At 6.45 on Wednesday, off we go to Leeds station with two rucksacks and two suitcases, one of which contains another suitcase, a printer, a few kitchen things and some books, and proves to be far too heavy to be allowed on the plane.
Luckily my mum is waving us off at Manchester airport and takes 3 kilos of books out of it to post to us later.
We fly to Chicago via Dublin, first on this little plane.
This route proves to be a mistake. Our transfer is only an hour; the flight from Manchester is late; Dublin airport is unexpectedly huge and to transfer you have to walk all the way through baggage reclaim and up a poky back corridor; security involves the full taking off belts, unpacking laptops, putting your moisturiser in a little plastic bag faff that we’ve already done at Manchester… and then, when we think we’re making the flight with 10 minutes to spare, we learn a horrifying fact.
US customs and immigration have a post in Dublin where they pre-clear all passengers.
So while our flight waits and everyone on the plane develops a murderous hatred for us, we incompetently speed-fill several forms, the immigration guy discovers that London have issued our J-visas wrong and makes a series of fruitless phonecalls, then (as we later discover) staples our I-94s to the wrong passports, and there are recriminations all round between immigration, Aer Lingus and Dublin airport staff about our flight leaving late.
Still, we sort out the stapling at the other end, and what else could go wrong?
Oh, yeah… the luggage. Lost.
But it’s still only mid-afternoon in America (though late evening to our travelling bodies) and we hop on the shuttle to Evanston, where we check into the Margarita European Inn for 3 nights…
… go out and buy a change of clothes and some toiletries, checking out the local wildlife on the front lawn on the way…
… and even make it over to Lake Michigan on our pre-dinner stroll.
But where are those damn bags? They don’t show up until Friday morning, by which time our laptops are nearly out of power (the converter plug was in the suitcase), so are our mobiles (chargers, ditto), and we’re embroiled in a complex exchange of emails with DHL America about the boxes containing the rest of our belongings.
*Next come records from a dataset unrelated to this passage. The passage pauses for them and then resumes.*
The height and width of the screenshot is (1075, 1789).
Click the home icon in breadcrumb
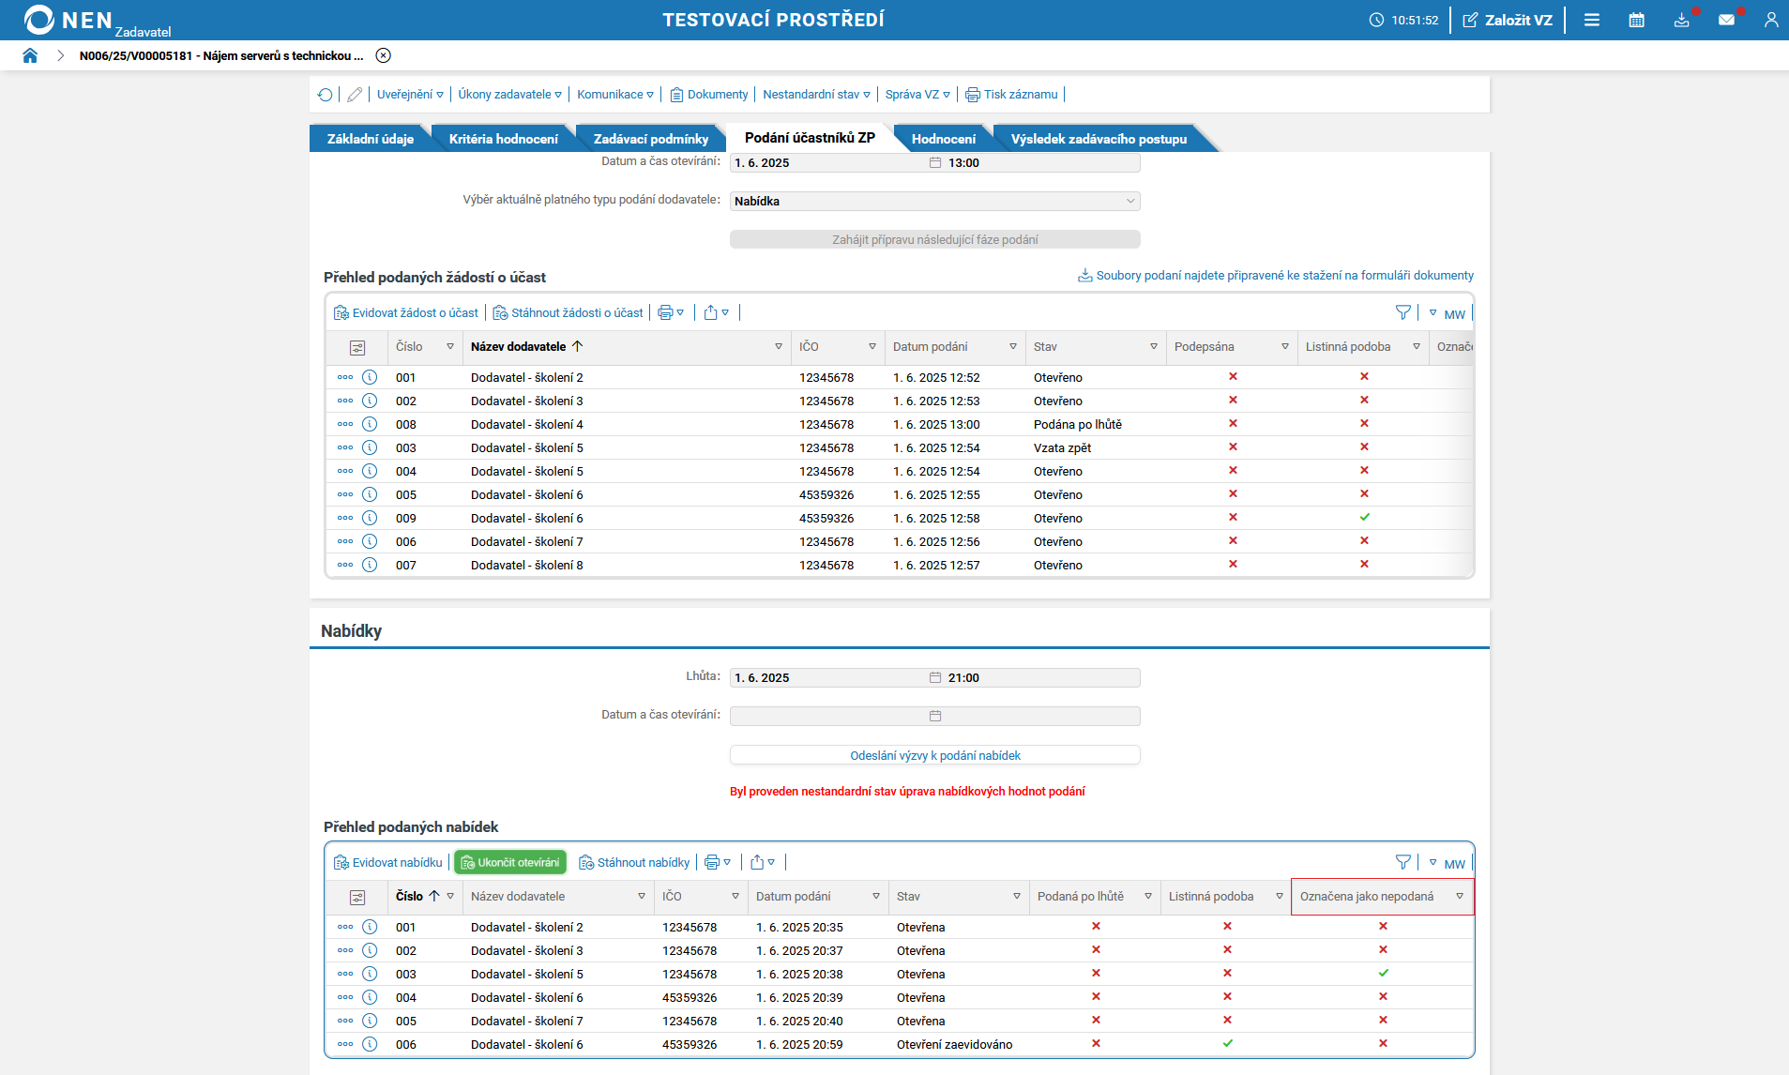point(30,55)
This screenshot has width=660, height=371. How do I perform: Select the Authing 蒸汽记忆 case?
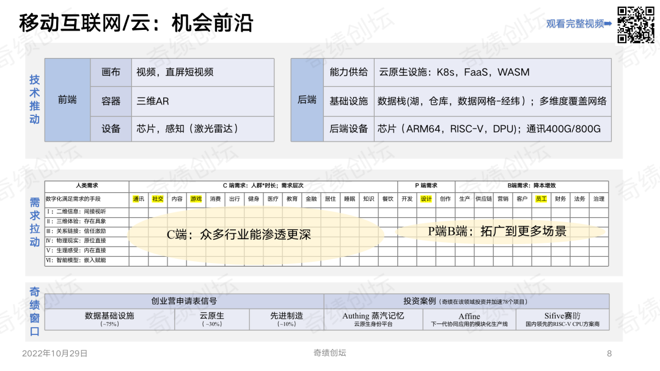point(373,319)
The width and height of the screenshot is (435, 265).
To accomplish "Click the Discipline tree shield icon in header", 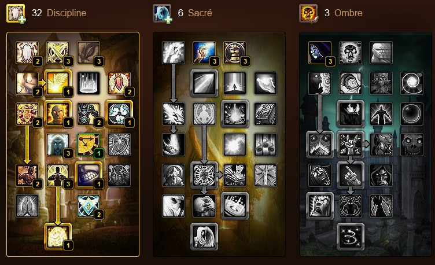I will (x=16, y=13).
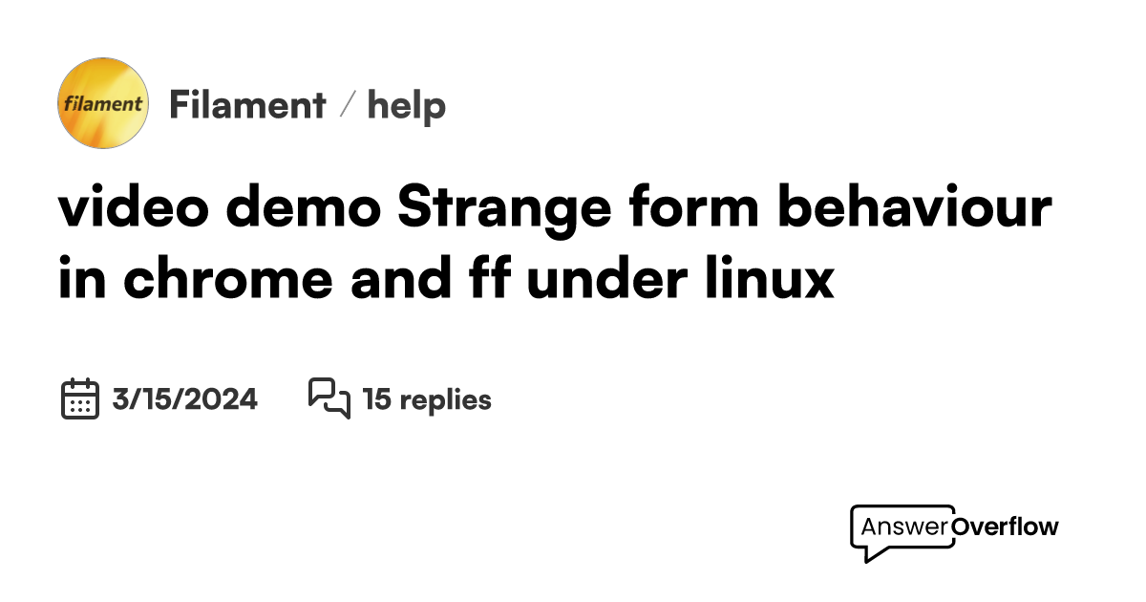Viewport: 1146px width, 602px height.
Task: Click the calendar icon beside the date
Action: [80, 398]
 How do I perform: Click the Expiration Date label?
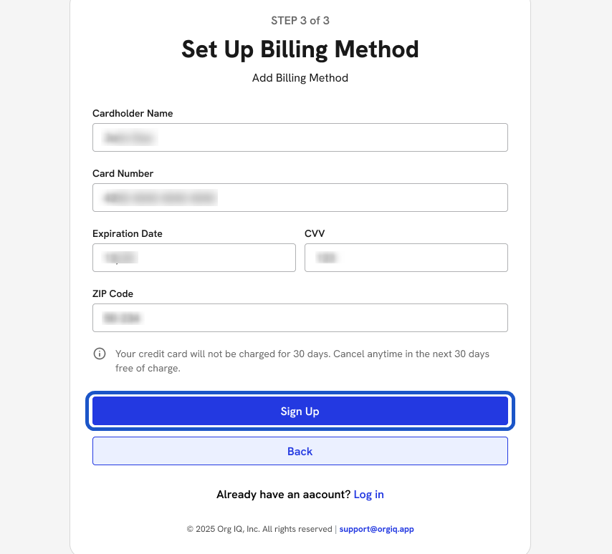(128, 233)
They need some customs forms that DHL UK told us weren’t necessary, and it takes until Monday to resolve it all.
Meanwhile, we go and check out our new apartment, on the edge of campus in a block for new, relocating faculty members.
We buy a futon in a local shop and bring it to the apartment by taxi.
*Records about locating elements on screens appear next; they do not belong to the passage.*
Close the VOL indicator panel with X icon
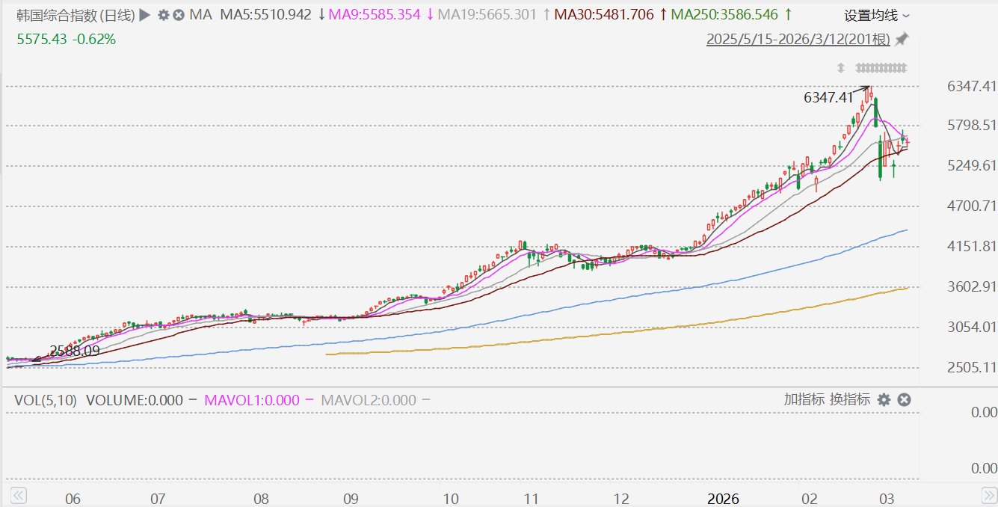 click(904, 400)
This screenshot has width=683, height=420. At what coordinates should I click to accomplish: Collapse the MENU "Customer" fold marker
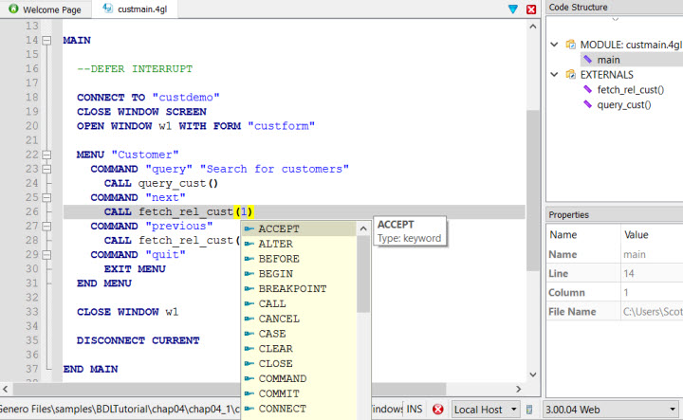coord(46,154)
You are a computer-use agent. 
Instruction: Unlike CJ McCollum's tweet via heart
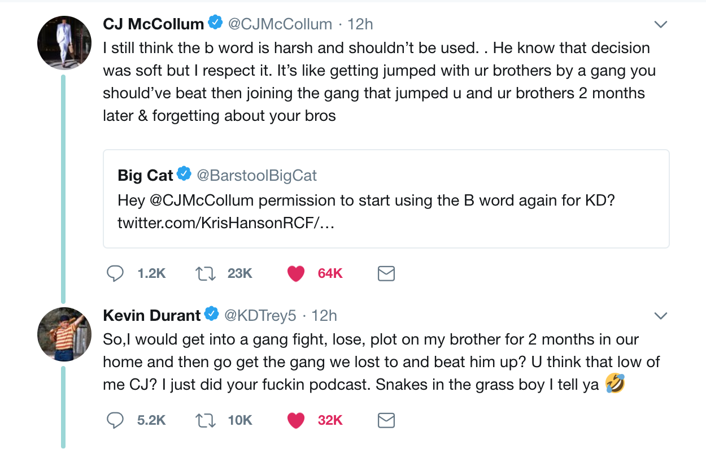[x=296, y=273]
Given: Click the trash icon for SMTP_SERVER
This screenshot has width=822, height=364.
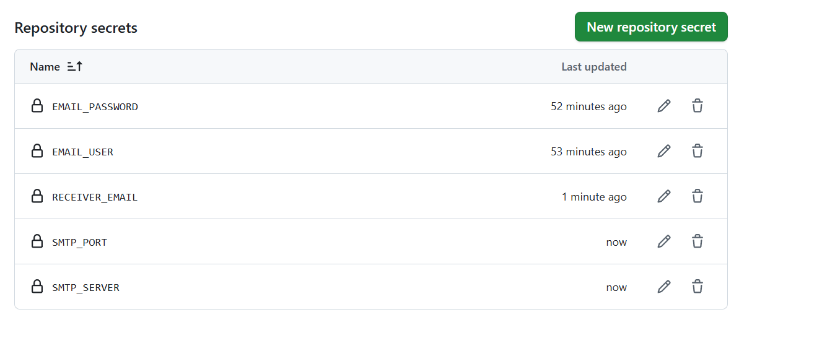Looking at the screenshot, I should click(697, 287).
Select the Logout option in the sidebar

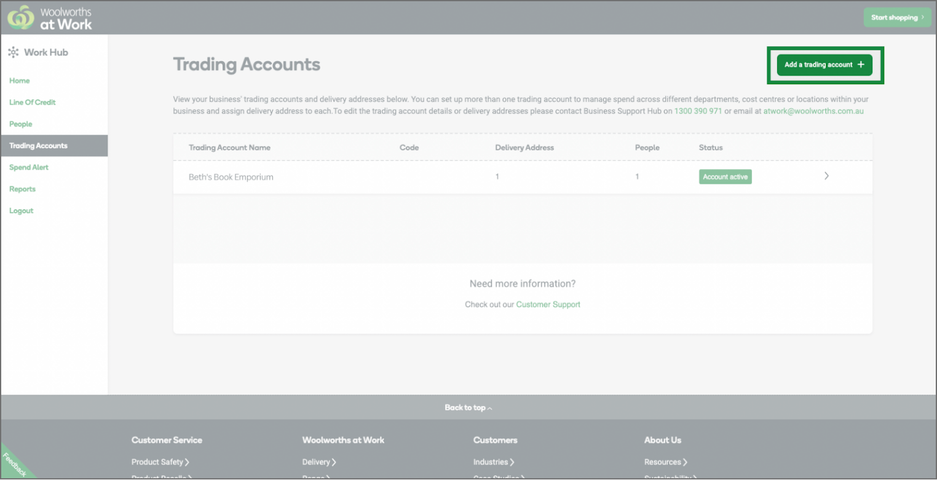(x=21, y=210)
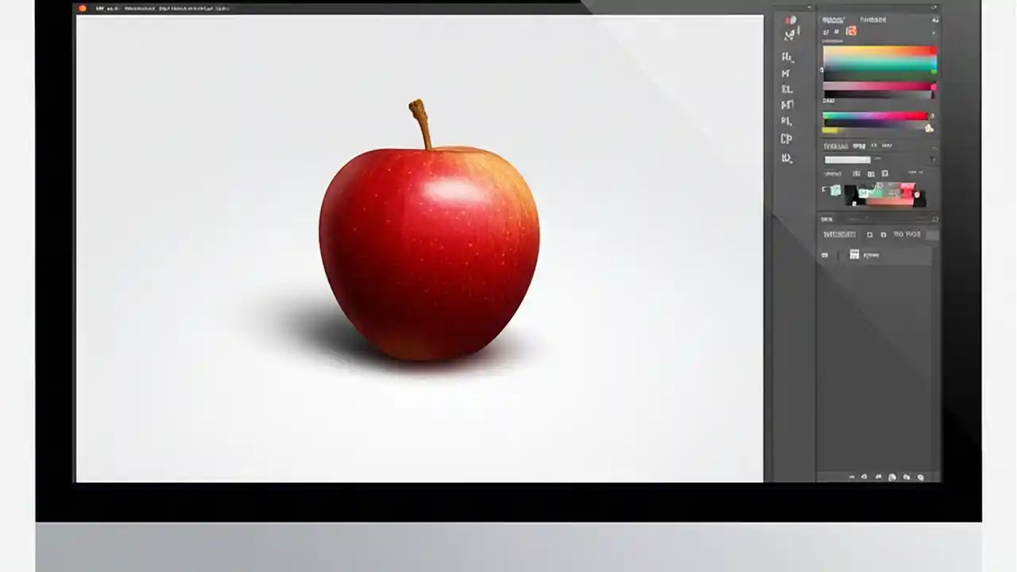Select the Crop tool in the left toolbar
This screenshot has height=572, width=1017.
click(787, 105)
And then the luggage arrives, with many tags from its adventures.
We drop it off at the apartment and head over to IKEA, in Schaumburg, many many miles away. There we spend so much money on sofa, bed, dining table, chairs, chest of drawers, lights and bedding that First Direct helpfully stops my debit card. But not my credit card – ha!
We hand over the furniture for delivery and come back home with just two blue bags.
Next day, two Mexican guys with a far more stoical attitude to lifting than the DHL men deliver the flatpacks.
(M appears to be resting here in anticipation of doing most of the furniture assembly on his own, while I play around on the internet checking out prices for TVs.)
And on Tuesday, joy of joys! The boxes arrive.
However, the DHL man’s merry tossing around of the fragile boxes does not bode well, and sure enough 7 bowls, 5 glasses and a pottery jug are broken.
And who knows if the electronics will still work?
Anyway, at least now we can unpack…
… eat dinner at our new dining table…
(if I stop writing my blog on it, that is)
and go to sleep in our newly assembled bed.